- _Passage to read_
********
Filiberto easily found the home of Ernesto Molina, an experienced Seri guide. Molina, a quiet man who speaks some English, agreed to take us to Tiburon in his boat the next day. He wanted $150 for a half-day visit, with a hike, or $500 to take us around the island, camping on the beach overnight. John leaned toward the longer trip, but I was feeling cautious, so we chose the shorter itinerary.

Thus assured of reaching our objective, John and I drove back to Kino with Filiberto. He took us to El Pargo Rojo, the restaurant where he works. There, John cheered when he was presented with a huge plate of perfectly gritless steamed clams.

Kino is actually two towns. The new section along Mar de Cortes street, which parallels the beach for about six miles north of the town’s sole gas station, is lined with convenience stores, RV parks for stray North American snowbirds, and a few vacation homes built by well-to-do Hermosillans. On the palapa-dotted public beach, people find shells, coral, bleached fish bones, sponges and the occasional sand dollar. Brown pelicans dive-bomb for fish, and trucks rattle by, including one that goes from house to house selling fresh flowers.
********
- _Material_
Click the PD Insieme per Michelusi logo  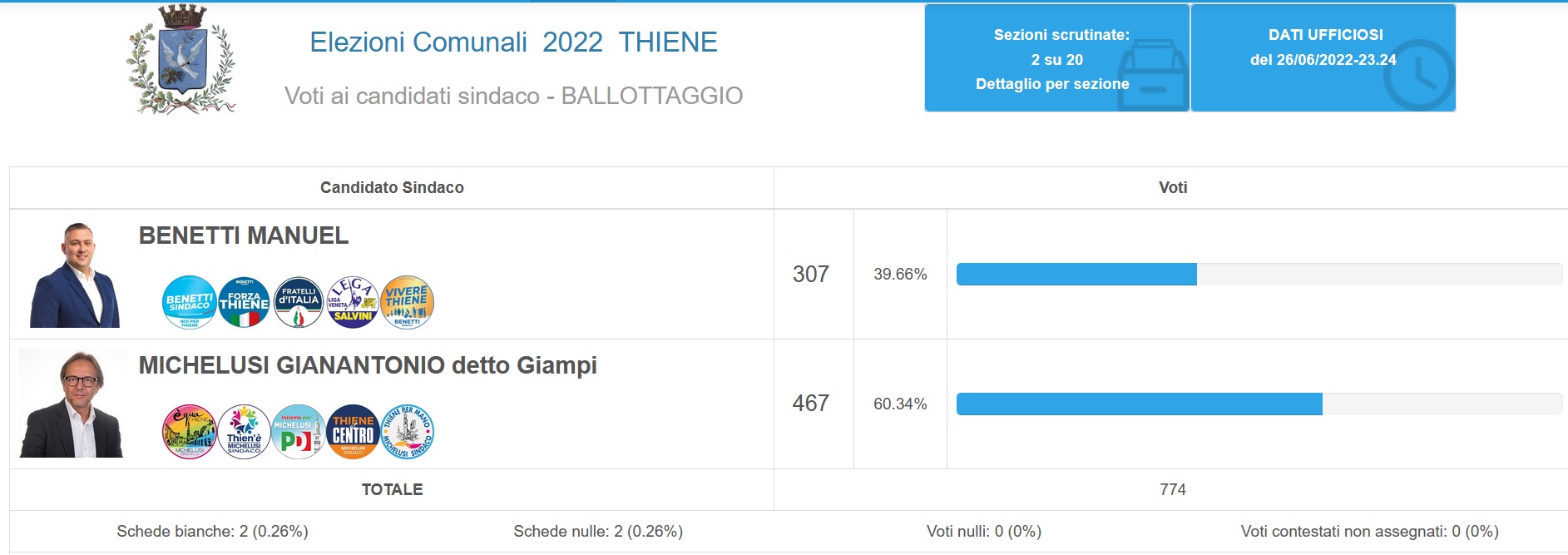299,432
********
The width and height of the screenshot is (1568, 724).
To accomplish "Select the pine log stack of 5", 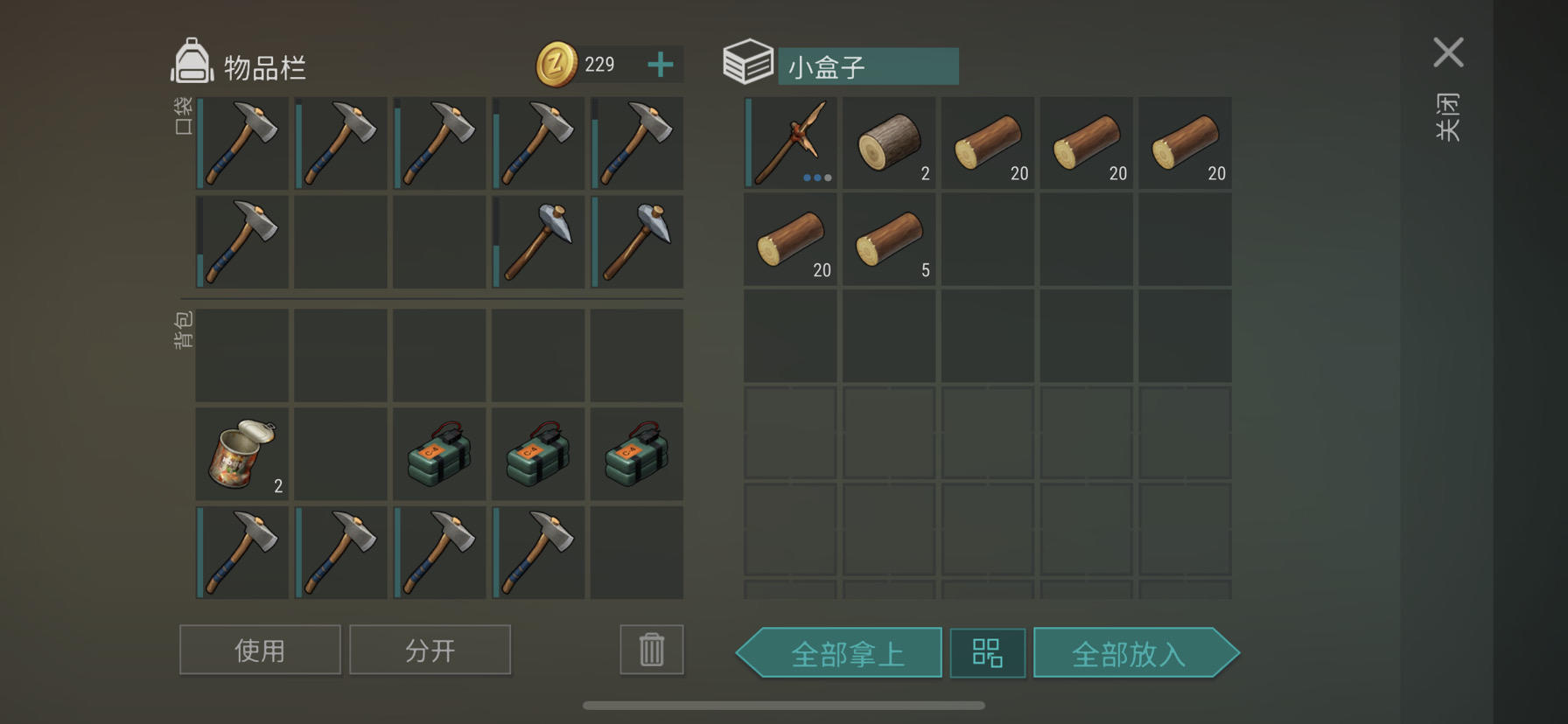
********
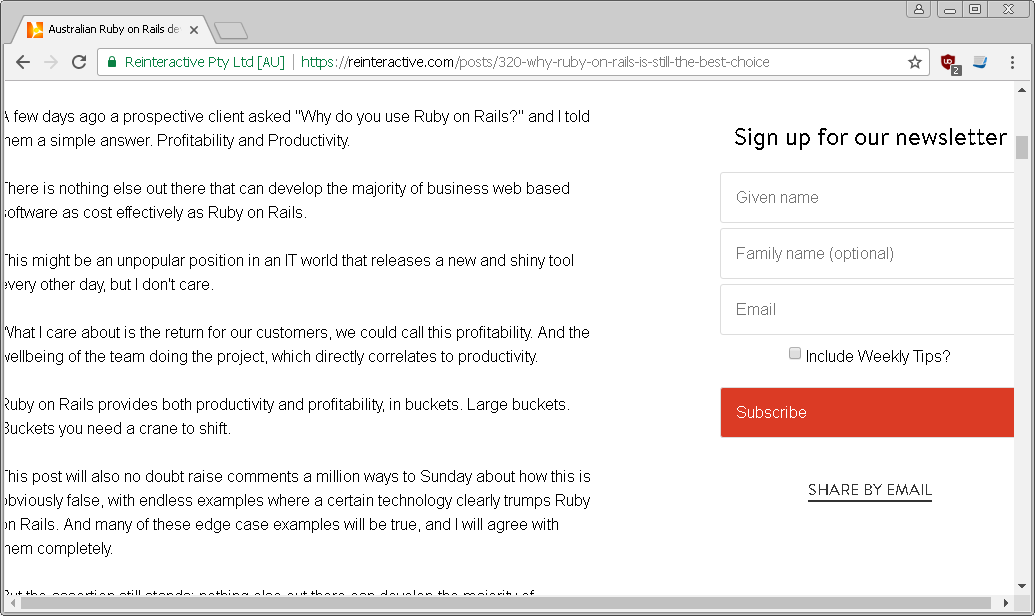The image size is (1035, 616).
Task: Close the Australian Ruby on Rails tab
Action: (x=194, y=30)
********
- _What you have to do_
Copy out the whole Kino and Tiburon travel passage word for word.

- _Expected answer_
Filiberto easily found the home of Ernesto Molina, an experienced Seri guide. Molina, a quiet man who speaks some English, agreed to take us to Tiburon in his boat the next day. He wanted $150 for a half-day visit, with a hike, or $500 to take us around the island, camping on the beach overnight. John leaned toward the longer trip, but I was feeling cautious, so we chose the shorter itinerary.

Thus assured of reaching our objective, John and I drove back to Kino with Filiberto. He took us to El Pargo Rojo, the restaurant where he works. There, John cheered when he was presented with a huge plate of perfectly gritless steamed clams.

Kino is actually two towns. The new section along Mar de Cortes street, which parallels the beach for about six miles north of the town’s sole gas station, is lined with convenience stores, RV parks for stray North American snowbirds, and a few vacation homes built by well-to-do Hermosillans. On the palapa-dotted public beach, people find shells, coral, bleached fish bones, sponges and the occasional sand dollar. Brown pelicans dive-bomb for fish, and trucks rattle by, including one that goes from house to house selling fresh flowers.